Given his emphasis on teamwork, it is natural that Chertoff would gather around him some of the people whose work he knows well from the Justice Department, said some people who know him.
For his inner circle, Chertoff named as his chief of staff John F. Wood , who largely will handle Homeland Security's day-to-day operations. Previously, he was counselor to then-Attorney General John D. Ashcroft, overseeing the civil, civil rights, antitrust, environment and tax divisions. In 2002 and 2003, Wood helped craft major legislative and regulatory policies as deputy general counsel of the White House Office of Management and Budget.
Before that, Wood helped run Justice Department's civil litigation work. From 1997 to 1998, he clerked for Supreme Court Justice Clarence Thomas, and from 1998 to 2001 he worked at the law firm Kirkland & Ellis.
Another Justice Department graduate, Chad N. Boudreaux , will be Chertoff's deputy chief of staff. Previously he was senior counsel to the deputy attorney general, a job in which he helped oversee policies involving the FBI, efforts to merge different agencies' terrorist databases and privacy.
From 2001 to 2004, Boudreaux held other ranking jobs at the Justice Department, working for the deputy attorney general and the civil division. He started his legal career at a law firm in Austin.
Also coming from the Justice Department:
· Adam Isles , who will be a counselor to Chertoff. Since 2004, he has been counsel to the assistant attorney general for the criminal division, where he worked on national security matters, issues regarding weapons of mass destruction and the reconstitution of a justice system in Iraq. Isles has held other jobs at the Justice Department and the National Security Council as well.
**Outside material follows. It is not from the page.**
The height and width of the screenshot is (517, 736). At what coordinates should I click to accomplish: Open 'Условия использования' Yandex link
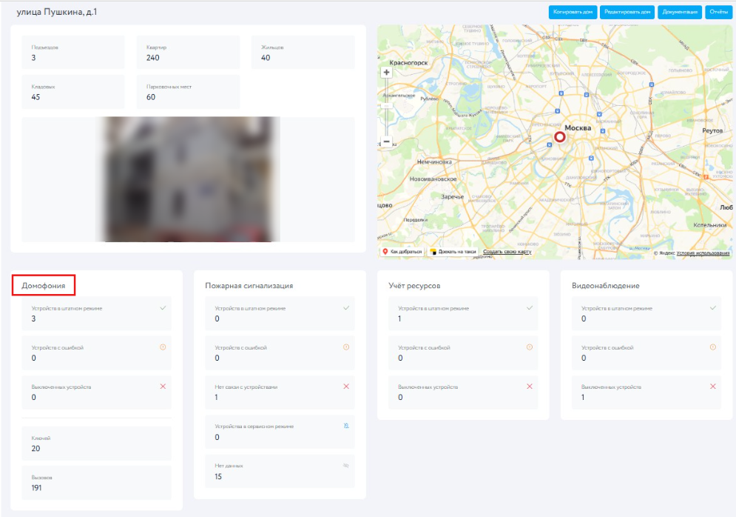[703, 253]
· Sigal Mandelker , counselor to Chertoff. She previously was assistant U.S. attorney in the Southern District of New York. From May 2003 to January 2004, Mandelker was counsel to the deputy attorney general and coordinated national security and terrorism issues in the Justice Department and with other agencies; she was special assistant to Chertoff when he was assistant attorney general at the criminal division, from 2002 to 2003. She also clerked for Justice Thomas.
A former Justice Department official who is on track to being a member of Chertoff's inner circle at Homeland Security is Philip J. Perry , who is married to Vice President Cheney's daughter Elizabeth. Perry has been nominated, but not confirmed, as general counsel to the Department of Homeland Security.
Now a partner at Latham & Watkins, Perry has been general counsel of OMB. Before that, he was acting associate attorney general and principal deputy associate attorney general in President Bush's first term.
Another Latham partner, Scott Weber , has joined Chertoff's inner circle as a senior counselor. Weber, along with Chertoff, who also was a Latham law partner at the time, served as special counsel to the New Jersey Senate Judiciary Committee for its 2000-2001 review of racial profiling and the State Police.
Plenty of other people without Justice Department backgrounds also will help Chertoff run Homeland Security.
One is Michael P. Jackson , widely described as an effective manager with experience overseeing complex organizations, who will be Chertoff's deputy homeland security secretary. Before joining the department several weeks ago, he was chief operating officer of Aecom Technology Corp., an engineering contractor for government agencies and firms. He has a reputation for being adept with technology and the contracting world.
From 2001 to 2003, Jackson served as the deputy secretary at the Transportation Department, where he helped create the Transportation Security Administration, whose airport screeners search air travelers' bags and which is now part of Homeland Security.
Jackson, a former political science professor at Georgetown University, also worked for President George H.W. Bush, first as Cabinet liaison at the White House and later as chief of staff at the Transportation Department when now-White House Chief of Staff Andrew H. Card Jr. was secretary. During the Clinton administration, Jackson ran a unit of Lockheed Martin Corp. that worked on transportation issues.
Brian R. Besanceney , who will be Chertoff's assistant secretary for public affairs, was deputy director of White House communications in Bush's first term and lead spokesman for the Homeland Security Council. Earlier, he was a spokesman for then-Rep. Rob Portman (R-Ohio), now the U.S. trade representative.
Chertoff is not naming an undersecretary for border and transportation security until he figures out what to do with that bureaucracy, which one outside panel recommended should be eliminated, department officials said. Asa Hutchinson, who formerly held that job, left for the private sector and a run for governor of Arkansas.